Only one stretch of the records below should be repeated. It starts with the line containing "The width and height of the screenshot is (667, 500)." and goes on through the line containing "Open the Choose", exactly as written.
****
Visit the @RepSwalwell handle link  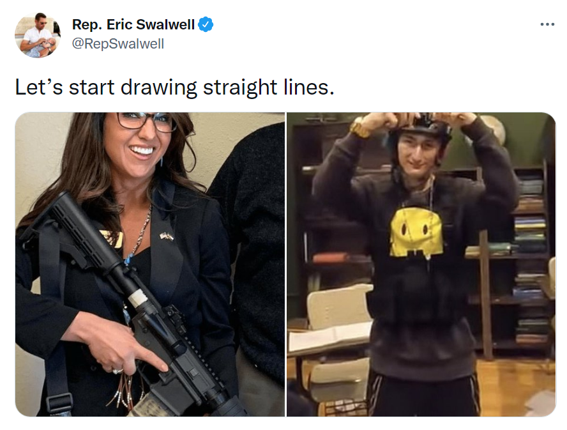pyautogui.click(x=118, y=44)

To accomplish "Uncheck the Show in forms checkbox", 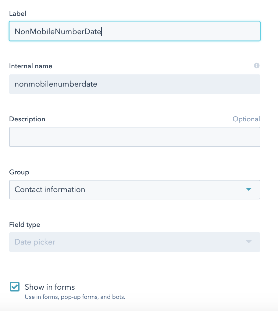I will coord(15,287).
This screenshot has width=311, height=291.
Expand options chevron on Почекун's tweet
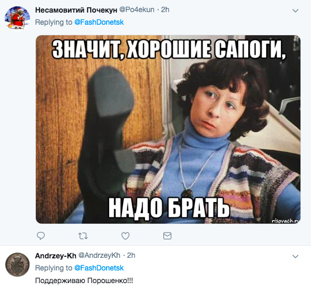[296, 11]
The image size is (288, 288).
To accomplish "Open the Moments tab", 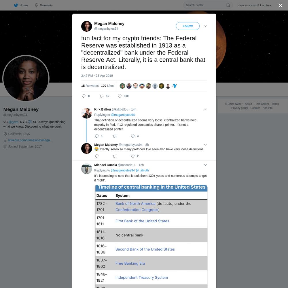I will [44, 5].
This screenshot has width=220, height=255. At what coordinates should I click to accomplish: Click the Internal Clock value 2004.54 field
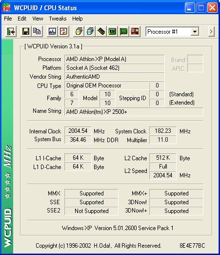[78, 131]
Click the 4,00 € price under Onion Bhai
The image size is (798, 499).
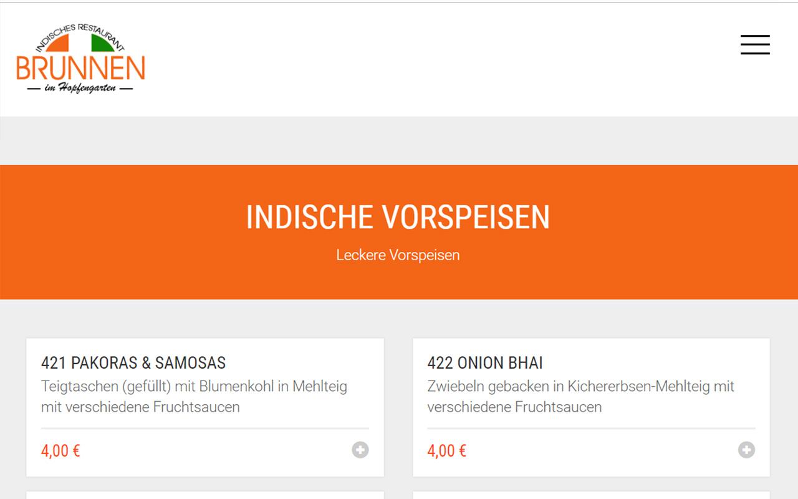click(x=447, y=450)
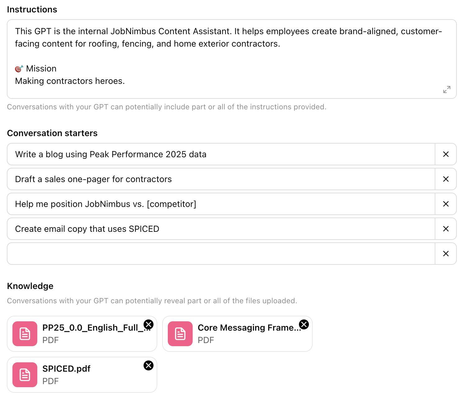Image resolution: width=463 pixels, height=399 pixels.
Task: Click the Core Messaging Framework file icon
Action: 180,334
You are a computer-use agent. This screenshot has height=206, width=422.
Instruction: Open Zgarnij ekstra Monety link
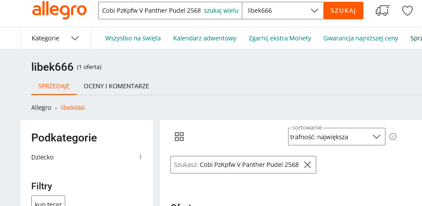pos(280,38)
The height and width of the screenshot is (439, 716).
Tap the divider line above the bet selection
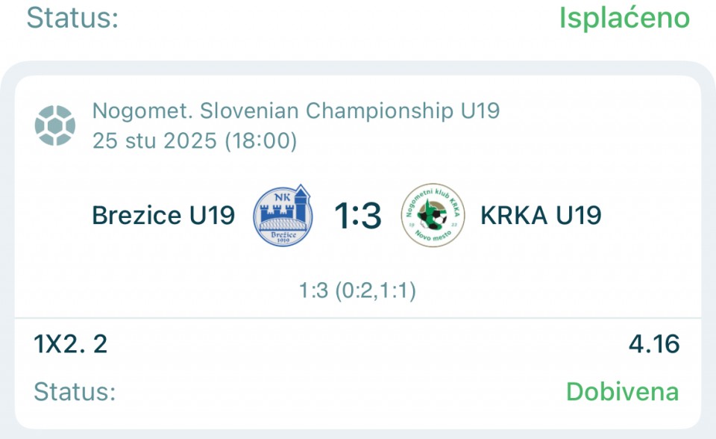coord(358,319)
****
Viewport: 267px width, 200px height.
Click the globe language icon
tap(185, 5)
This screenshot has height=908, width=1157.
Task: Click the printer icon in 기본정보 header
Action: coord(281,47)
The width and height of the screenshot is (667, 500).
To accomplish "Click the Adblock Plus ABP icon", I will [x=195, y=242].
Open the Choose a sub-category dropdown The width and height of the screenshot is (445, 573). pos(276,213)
****
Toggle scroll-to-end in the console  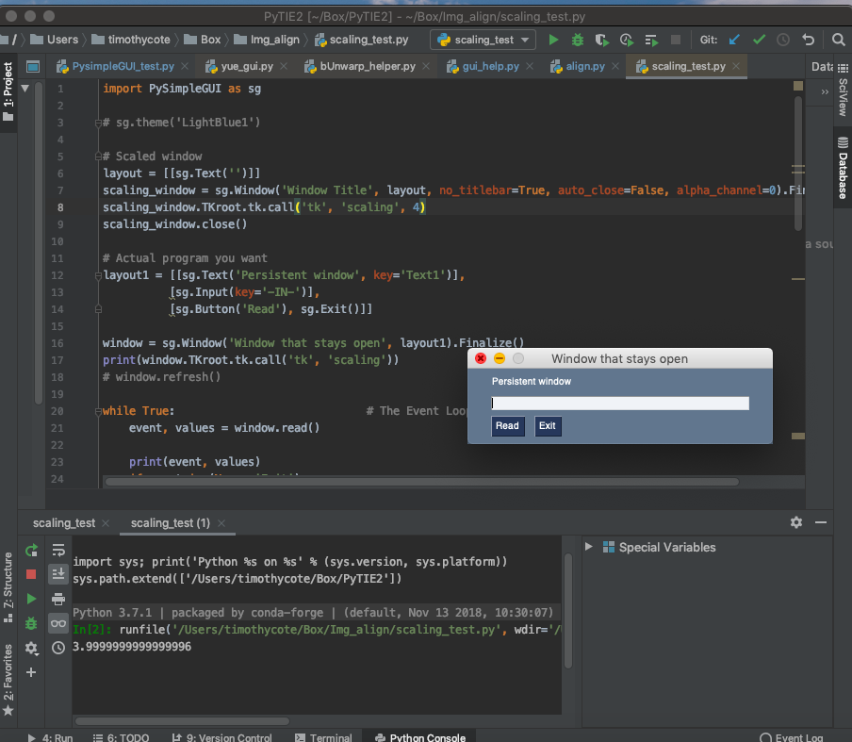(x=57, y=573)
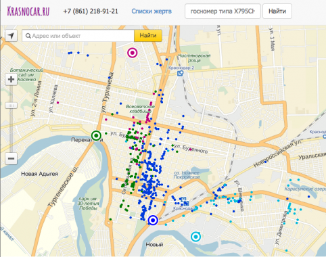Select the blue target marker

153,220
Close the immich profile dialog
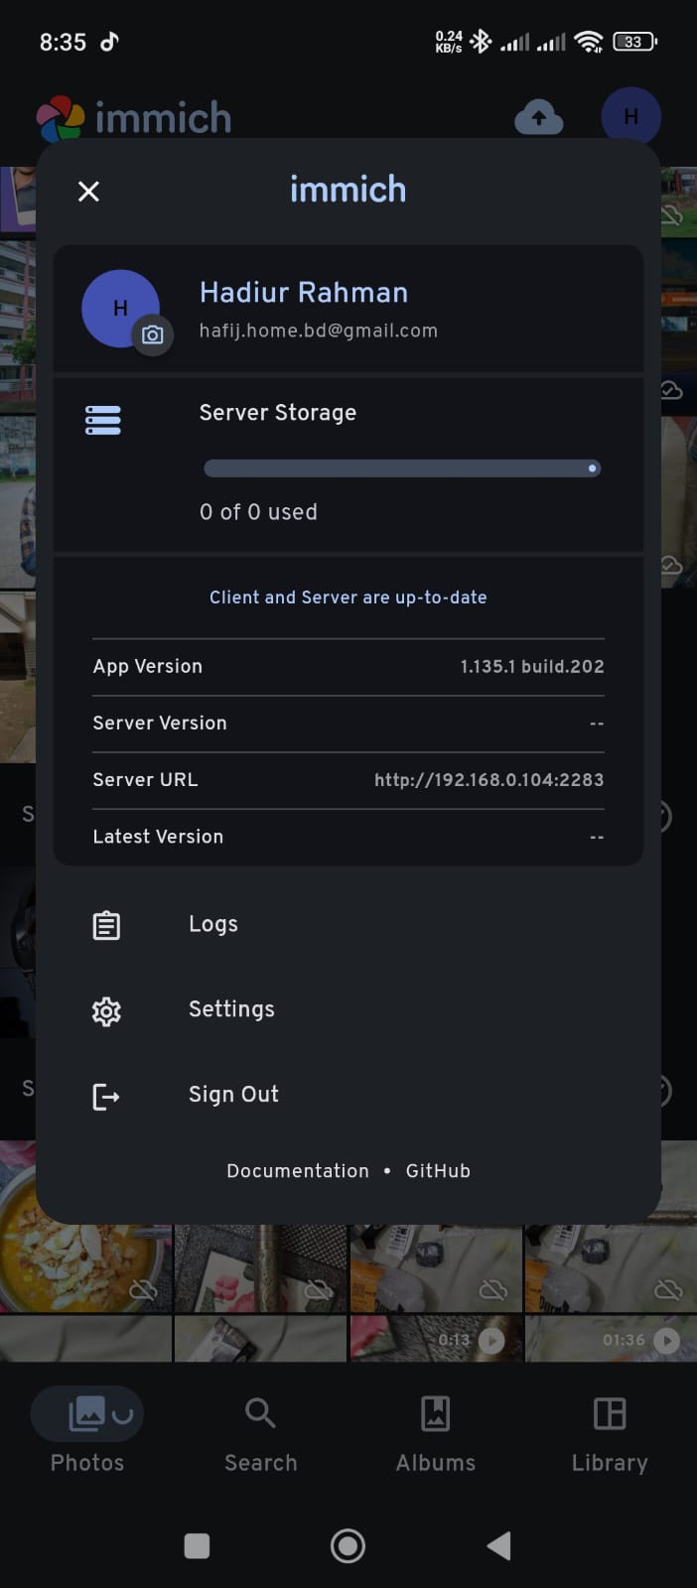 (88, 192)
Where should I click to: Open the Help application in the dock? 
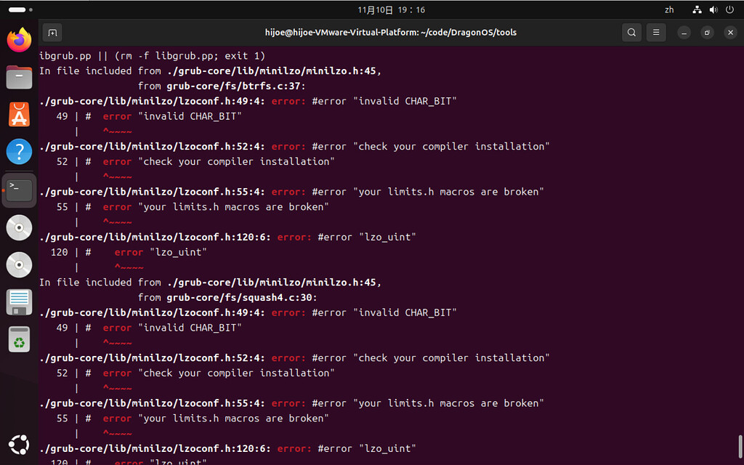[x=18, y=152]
****
▶ _Output of the exercise_
The width and height of the screenshot is (667, 500).
To accomplish "Click the Adblock Plus ABP icon", I will [x=195, y=242].
Open the Choose a sub-category dropdown The width and height of the screenshot is (445, 573). pos(276,213)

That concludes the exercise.